EXERCISE MATERIALS:

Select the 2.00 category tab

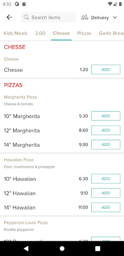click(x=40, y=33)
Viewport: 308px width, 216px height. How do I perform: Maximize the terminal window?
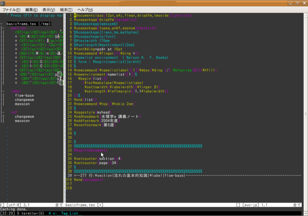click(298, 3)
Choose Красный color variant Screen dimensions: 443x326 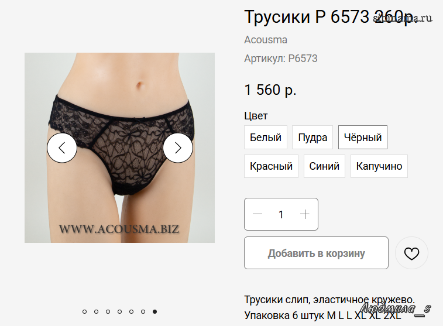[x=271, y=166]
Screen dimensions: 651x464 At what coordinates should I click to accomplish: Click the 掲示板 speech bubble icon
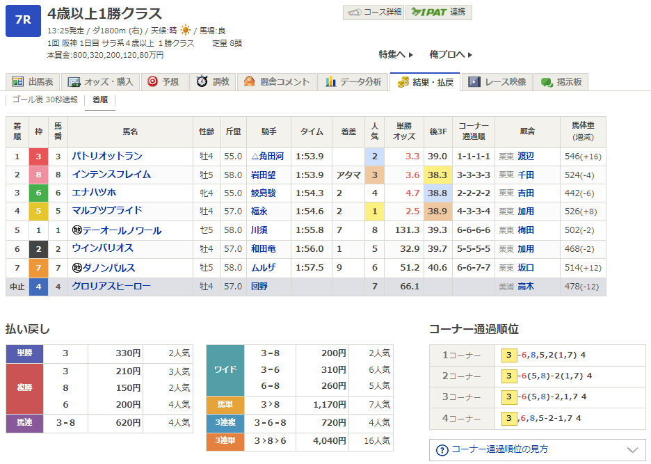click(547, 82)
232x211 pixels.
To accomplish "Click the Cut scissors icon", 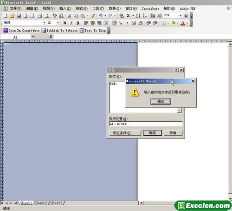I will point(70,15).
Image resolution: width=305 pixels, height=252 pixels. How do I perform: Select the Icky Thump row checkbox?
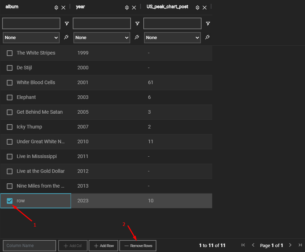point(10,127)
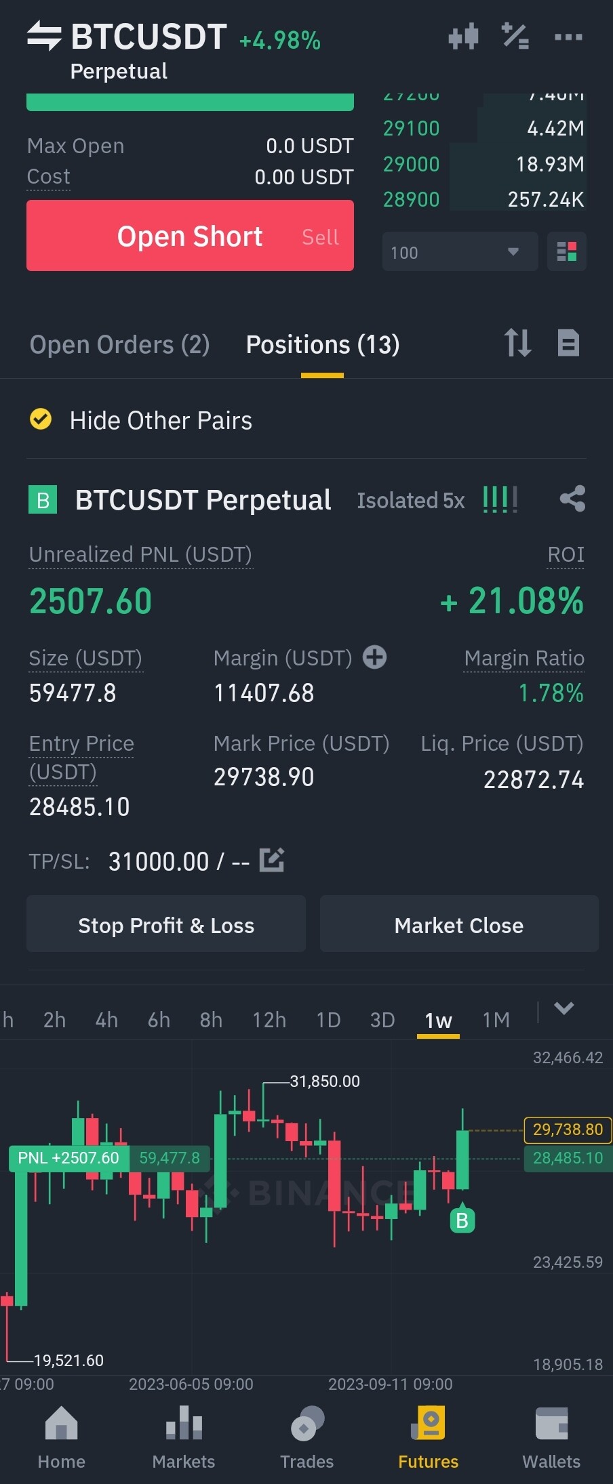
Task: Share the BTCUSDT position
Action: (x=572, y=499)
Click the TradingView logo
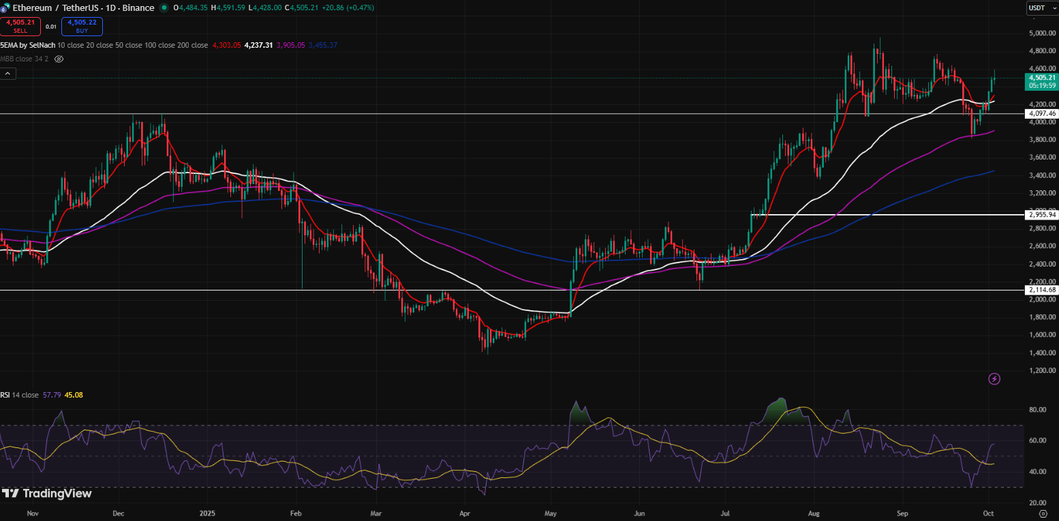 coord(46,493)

STATED TASK: Tally the lines of the items above that contain the string "pixels", treating case as significant, and reply with that number only.

PROBLEM SOLUTION: 2